If you only do one thing for your RAG quality, do this: stop using a 500-token fixed-size splitter on everything. Different document types want different chunkers, and the difference shows up in precision@5 the moment you measure.
The four chunkers worth knowing:
Fixed-size with overlap. 500 tokens, 80 overlap. Dumb but predictable. Works on prose and transcripts. Cuts code, tables, and headings in half. Fast.
Recursive character splitting. Tries to split on paragraph breaks first, then sentences, then characters. Preserves boundaries better than fixed-size. The default in most libraries because it doesn't actively damage prose.
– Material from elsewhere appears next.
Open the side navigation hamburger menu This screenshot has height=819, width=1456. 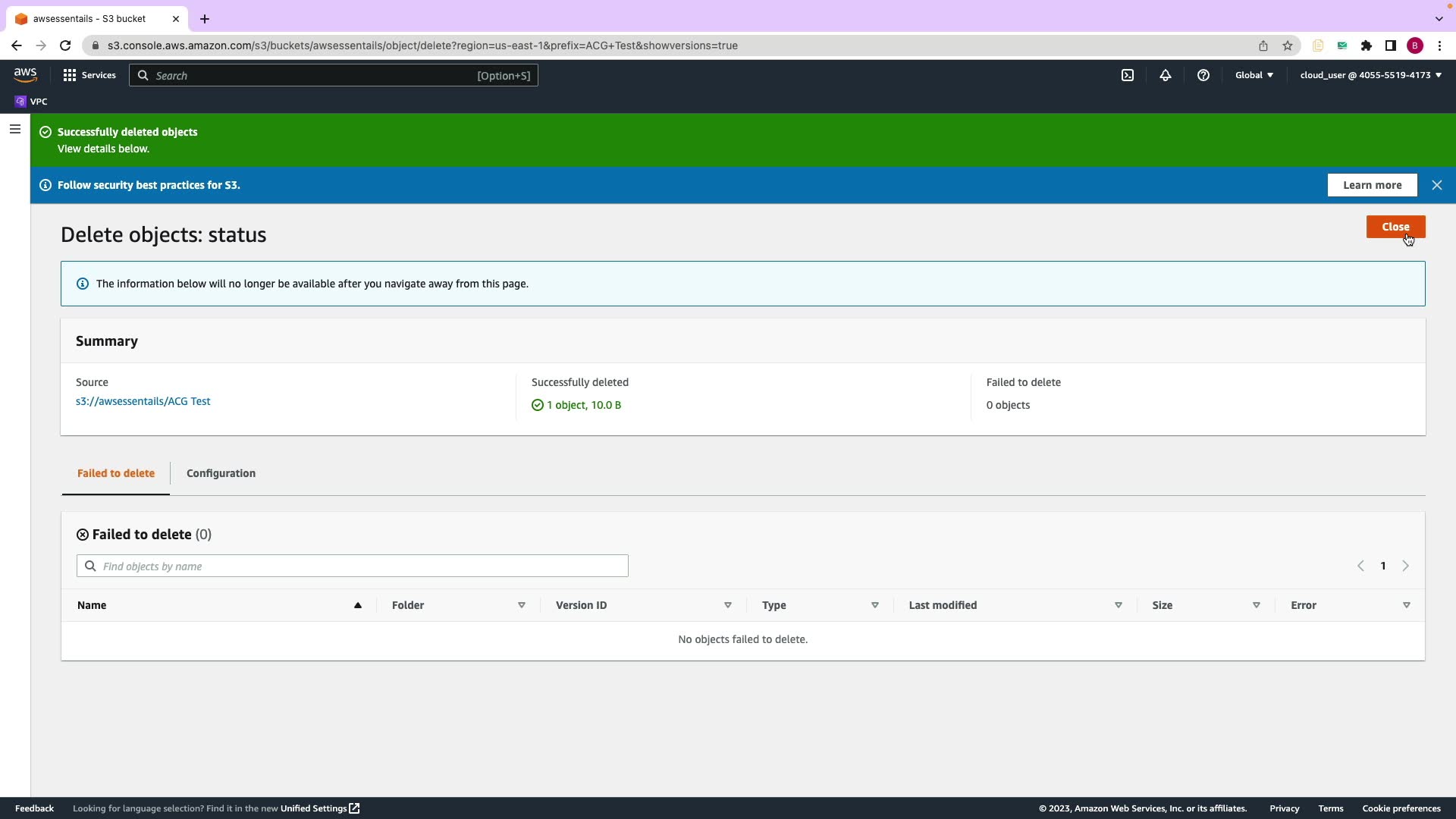coord(14,129)
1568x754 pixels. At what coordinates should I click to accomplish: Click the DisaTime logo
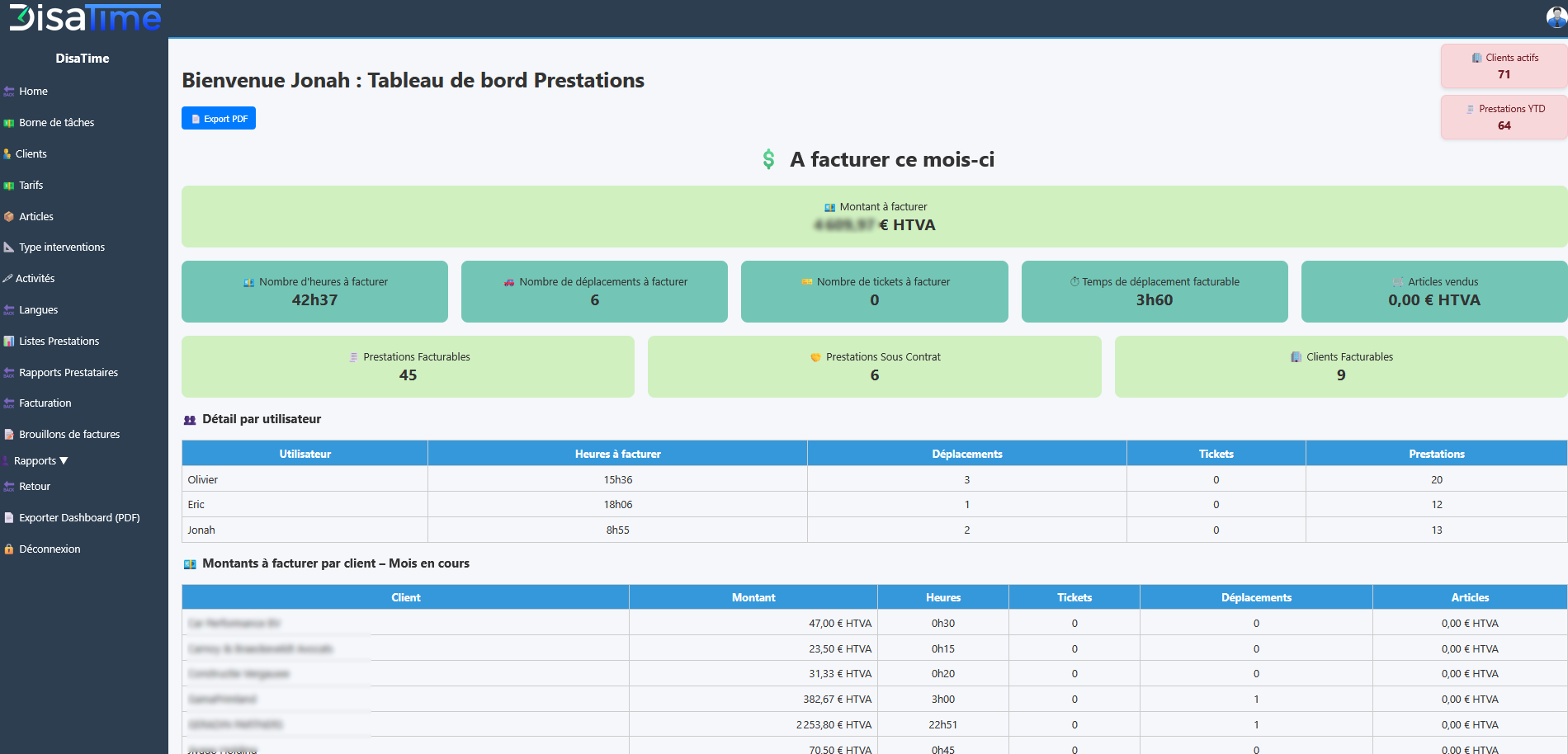[x=85, y=17]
Semantic chunking. Embeds rolling sentence windows and starts a new chunk when the embedding distance jumps. Captures topic boundaries naturally. Slow at ingest time (you embed twice — once to chunk, once to store). Worth it for technical docs.
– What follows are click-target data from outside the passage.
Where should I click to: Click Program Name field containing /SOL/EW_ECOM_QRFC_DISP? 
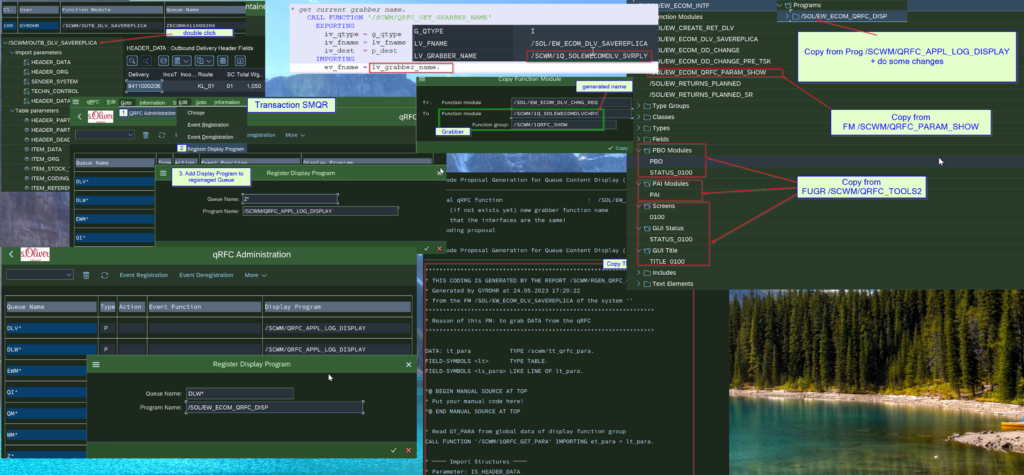click(272, 408)
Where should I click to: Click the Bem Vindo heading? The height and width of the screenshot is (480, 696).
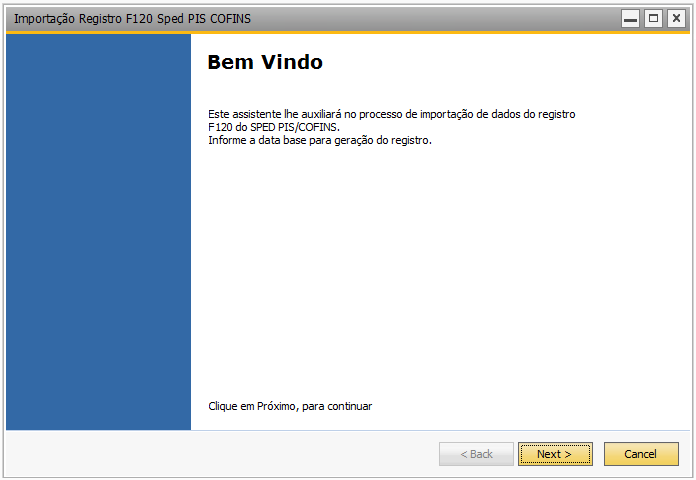tap(265, 62)
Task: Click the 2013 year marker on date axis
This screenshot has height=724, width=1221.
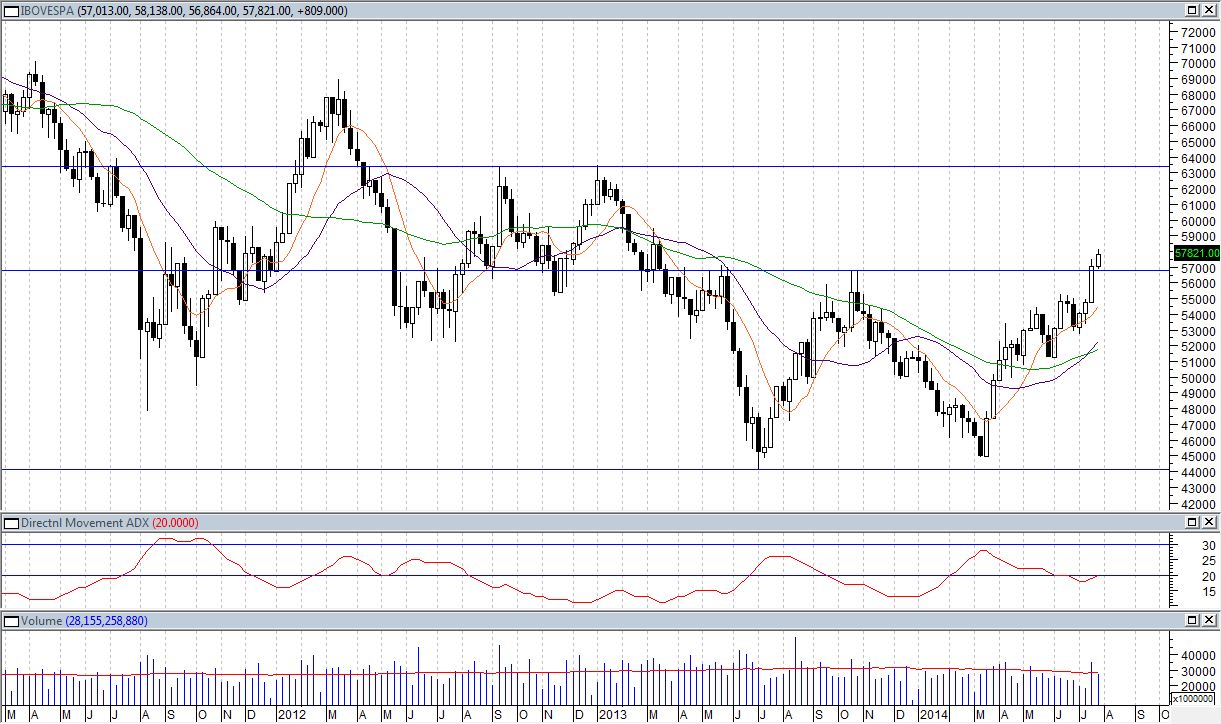Action: [612, 715]
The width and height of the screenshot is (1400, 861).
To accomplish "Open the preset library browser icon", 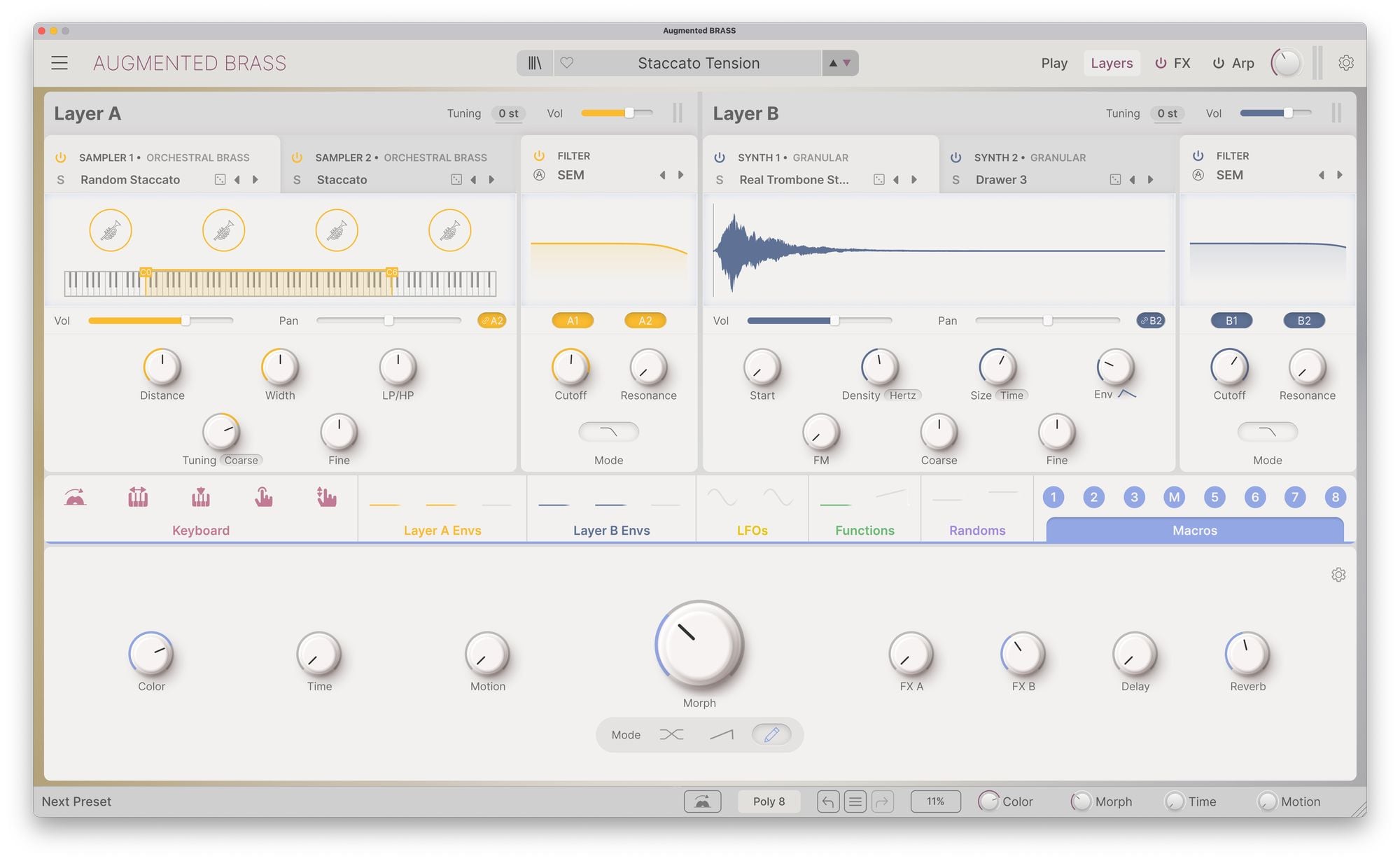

Document-aware. Parses the document structure (markdown headings, PDF sections, code blocks, tables) and chunks on natural boundaries. Most expensive to implement, best results on structured content.
A small benchmark on a 200-page mixed corpus (markdown docs + PDFs + chat transcripts), precision@5 against a 50-question eval set:
| Chunker | Precision@5 | Ingest time |
|---|---|---|
| Fixed 500/0 | 58% | 1.2s |
| Fixed 500/80 | 64% | 1.3s |
| Recursive 500/80 | 71% | 1.8s |
| Semantic | 78% | 14s |
| Document-aware | 81% | 6s |
The numbers move a lot. More than the gap between embedding models.
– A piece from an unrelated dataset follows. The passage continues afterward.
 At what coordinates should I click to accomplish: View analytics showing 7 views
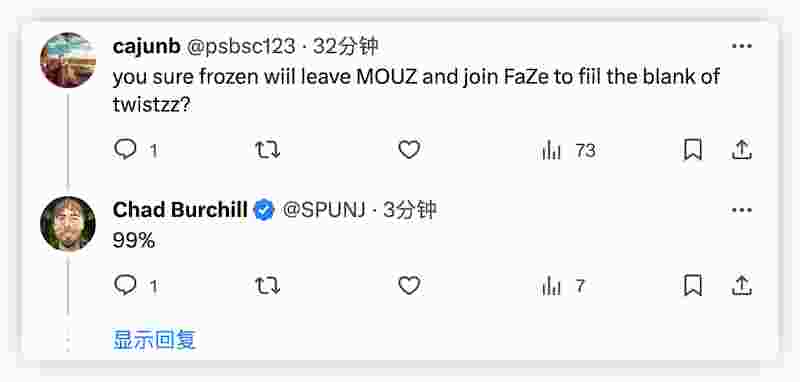(x=563, y=286)
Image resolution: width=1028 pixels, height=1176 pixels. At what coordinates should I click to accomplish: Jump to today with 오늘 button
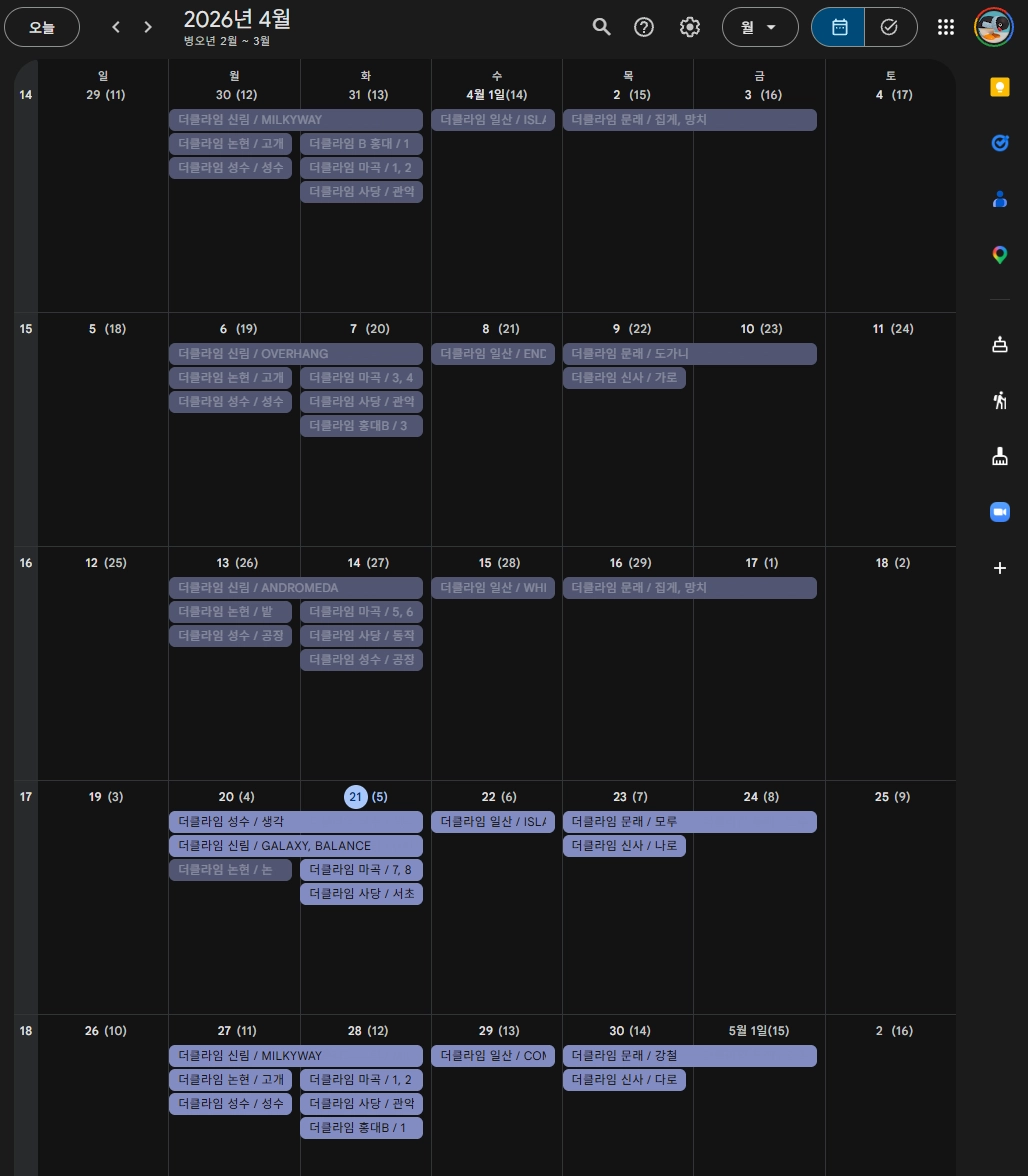click(42, 27)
In C# with Semantic Kernel:
// Fixed/recursive — built in
var chunks = TextChunker.SplitMarkdownParagraphs(text, maxTokensPerParagraph: 500, overlapTokens: 80);
// Document-aware — write your own splitter that respects headings
var sections = Regex.Split(text, @"\n(?=#{1,3} )");
foreach (var section in sections.SelectMany(s => SplitIfLong(s, 500, 80)))
yield return section;
My "default to this" by document type, after enough hard lessons:
- Markdown docs: document-aware. Headings are free structure, use them.
- PDFs (policy, manuals): recursive with 600/100, or document-aware if the PDF has clean structure.
- Chat transcripts: speaker-turn chunking. Time-window if the turns are short.
- Source code: language-aware splitter (one function per chunk). Never fixed-size — you'll cut classes in half.
- Tables / structured data: not in a vector store. Use SQL or a typed index.
The trap is reaching for semantic chunking when document-aware would have worked. Semantic is slower, costs more at ingest, and rarely beats a decent document-aware splitter on docs that already have structure. Use semantic for unstructured prose where structure is hidden. Use document-aware for everything else.